Studio album by Brigitte Bardot
- Released: 1968
- Genre: Pop
- Length: 35:13
- Label: Disc'AZ

Brigitte Bardot chronology
| Bonnie and Clyde (1968) | Show (1968) |  |

= Show (Brigitte Bardot album) =

Show is the fourth and final studio album by the French singer and actress Brigitte Bardot, released in 1968 by Disc'AZ. The album served as the soundtrack to a television special produced by Bardot herself. It contains 15 tracks in total, including five instrumentals. The vocal selections explore a variety of styles, from gentle ballads to psychedelic pop arrangements. Notably, several songs on the album have accompanying video clips, a practice that resembled early music videos.

### Collected data
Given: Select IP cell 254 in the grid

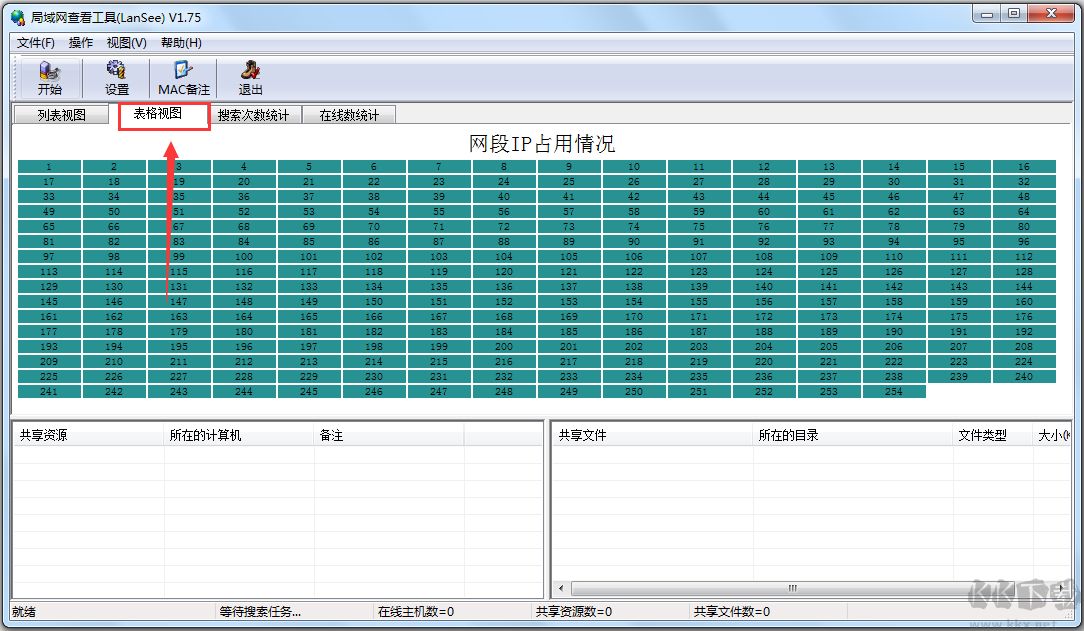Looking at the screenshot, I should click(894, 392).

### Instructions
**a.** Set down the part of the album article starting with "Brigitte Bardot chronology" and going on through "early music videos.".
**b.** Does the article on the album Show agree with each statement? Answer yes or no for each, quoting the words that decide it. (i) Disc'AZ released the album in 1968. (ii) All 15 tracks on the album have vocals. (iii) Bardot herself produced the television special that the album accompanied.
**c.** Continue the article on Brigitte Bardot's album Show from where it stops.
The data were drawn from a source separate from the album article.

### Answer set
**a.**
Brigitte Bardot chronology
| Bonnie and Clyde (1968) | Show (1968) |  |

= Show (Brigitte Bardot album) =

Show is the fourth and final studio album by the French singer and actress Brigitte Bardot, released in 1968 by Disc'AZ. The album served as the soundtrack to a television special produced by Bardot herself. It contains 15 tracks in total, including five instrumentals. The vocal selections explore a variety of styles, from gentle ballads to psychedelic pop arrangements. Notably, several songs on the album have accompanying video clips, a practice that resembled early music videos.

**b.**
(i) Yes: "released in 1968 by Disc'AZ"
(ii) No: "It contains 15 tracks in total, including five instrumentals."
(iii) Yes: "a television special produced by Bardot herself"

**c.**
==Background and release==
Prior to the album's release, the AZ label issued a four-track extended play (EP) featuring original songs by Rivière and Bourgeois, all of which would later appear on Show. The lead track was titled "Oh Qu'il est Vilain". L. P. Braconnot from Brazilian newspaper Tribuna da Imprensa rated the EP three out of five stars. Around the same time, one of the tracks, "Harley Davidson", was released as a single and generated international attention. An English-language version was reportedly planned by Tony Rivers for release on MCA Records.

In 1969, Record World reported that the Argentine label Producciones Fermata issued a localized edition of the album titled Brigitte Bardot y su show. The magazine praised the contributions of composer Francis Lai, renowned for his work on A Man and a Woman.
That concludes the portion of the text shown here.